▶ **Task description**:
Below are the records; return exactly the lines from the one with "This screenshot has width=1326, height=781." through the final line, both included, minus any pictures.

Saved data entries:
= Beginning of Section =
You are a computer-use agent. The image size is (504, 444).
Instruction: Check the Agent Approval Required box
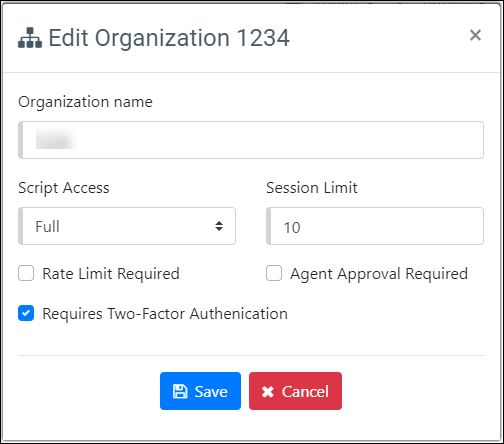(274, 273)
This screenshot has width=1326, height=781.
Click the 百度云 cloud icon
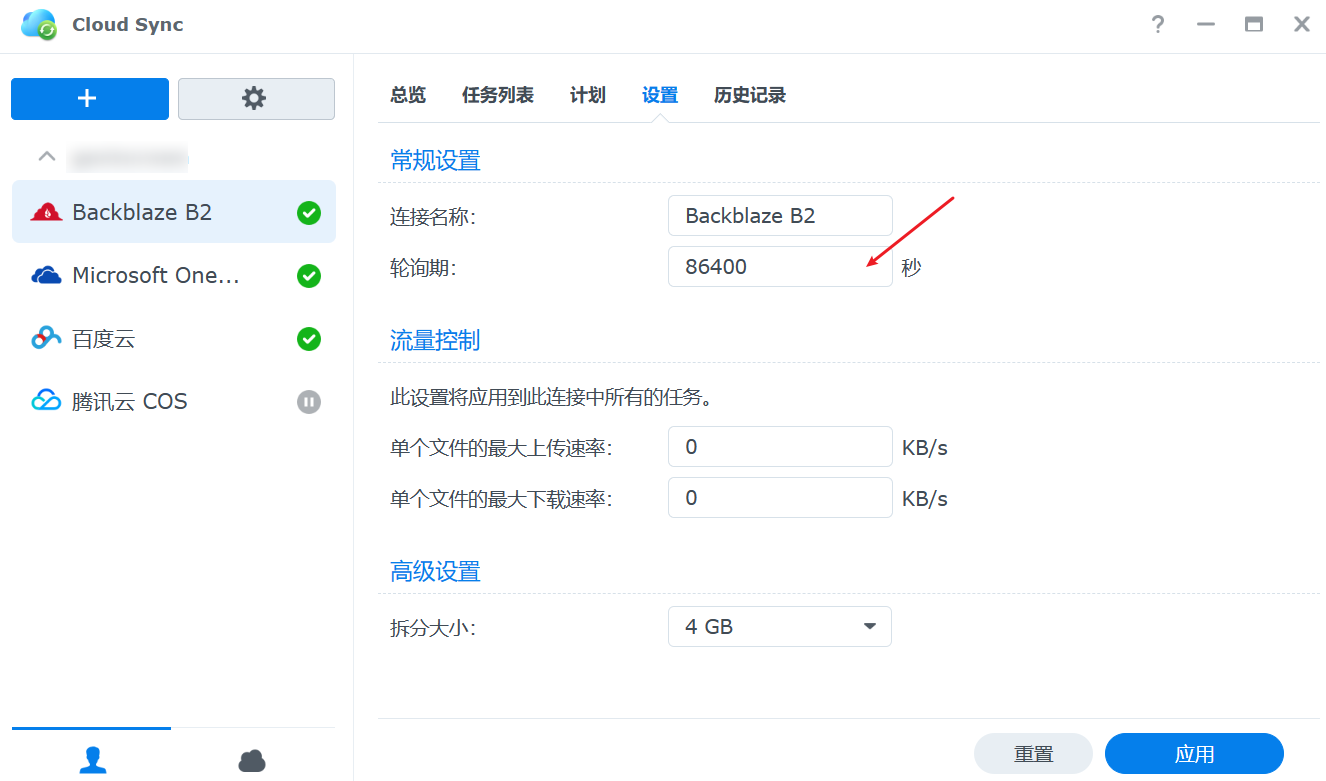47,339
= End of Section =
▶ **Completed task**:
This screenshot has width=1326, height=781.
Click the 百度云 cloud icon
47,339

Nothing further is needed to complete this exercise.